Page ▸

* * *

John Martin, The Great Day of his Wrath (1851-3), oil on canvas, 196.5 x 303.2 cm, The Tate Gallery, London. Wikimedia Commons.
John Martin, The Great Day of his Wrath (1851-3), oil on canvas, 196.5 x 303.2 cm, The Tate Gallery, London. Wikimedia Commons.

There are of course no clear dividing lines between the realist and the Romantic, nor between the regular Romantic and the deeply introspective extremes of William Blake, and others. Although there are recurrent themes and ideas in Romanticism, each artist’s vision is very personal. So rather than attempting a historical survey, I will focus on two painters whose visions were particularly clearly articulated, and contrasting: Caspar David Friedrich and Samuel Palmer.

The tragedy of landscape

Caspar David Friedrich (1774-1840) is the best known German Romantic painter, and from his early days after training produced numerous paintings ranging from fairly conventional realist landscapes to very dark and visionary works. He laid emphasis on the artist painting what he sees within him, and condemned work which was purely representative in, and of, nature.

Caspar David Friedrich, The Abbey in the Oak Wood (1808–10), oil on canvas, 110.4 × 171 cm, Alte Nationalgalerie, Berlin. Wikimedia Commons.
Caspar David Friedrich, The Abbey in the Oak Wood (1808–10), oil on canvas, 110.4 × 171 cm, Alte Nationalgalerie, Berlin. Wikimedia Commons.

In his early painting The Abbey in the Oak Wood (1808–10), Friedrich offers us a very dark vision of death, gloom, and the depths of Gothic horror. This painting shows the ruins of a church amid gnarled and barren trees, silhouetted against a twilight sky. Hanging low in the sky is a thin sliver of the new moon. In the gathering murk, we can just distinguish the dark shadows of graveyard memorials, and a funeral procession bearing a coffin into the remains of the church entrance. Even the horizon is lost in the cloak of darkness which covers the land.

Caspar David Friedrich, Chalk Cliffs on Rügen (after 1818), oil on canvas, 90.5 × 71 cm, Museum Oskar Reinhart am Stadtgarten, Winterthur, Switzerland. Wikimedia Commons.
Caspar David Friedrich, Chalk Cliffs on Rügen (after 1818), oil on canvas, 90.5 × 71 cm, Museum Oskar Reinhart am Stadtgarten, Winterthur, Switzerland. Wikimedia Commons.

His marriage brought Chalk Cliffs on Rügen (after 1818), almost the exact inverse of that earlier work. Here are dazzling white pinnacles of chalk, a calm sea with sailing vessels, shown in full daylight, the whole framed by trees in full leaf to enhance depth.

But Friedrich leaves us with a puzzle: the figures might represent his bride (clad in red, symbolising love) and himself, both engaged in studying the clifftop from its edge, but there is a third person: a man wearing a tricorn hat (which becomes a recurrent theme in his work), arms folded, staring out to sea as if the couple were not there at all. It has been suggested that this third figure is Friedrich the artist.

* * *

Source material ▸
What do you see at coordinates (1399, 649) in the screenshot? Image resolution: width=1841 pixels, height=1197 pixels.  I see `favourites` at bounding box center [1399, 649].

* * *

Exercise goal ▸ Return the part of the Romanticism passage that begins at the words "Caspar David Friedrich (1774-1840)" and stops after the words "and of, nature.", copied word for word. The data isn't needed for any of this work.

In response ▸
Caspar David Friedrich (1774-1840) is the best known German Romantic painter, and from his early days after training produced numerous paintings ranging from fairly conventional realist landscapes to very dark and visionary works. He laid emphasis on the artist painting what he sees within him, and condemned work which was purely representative in, and of, nature.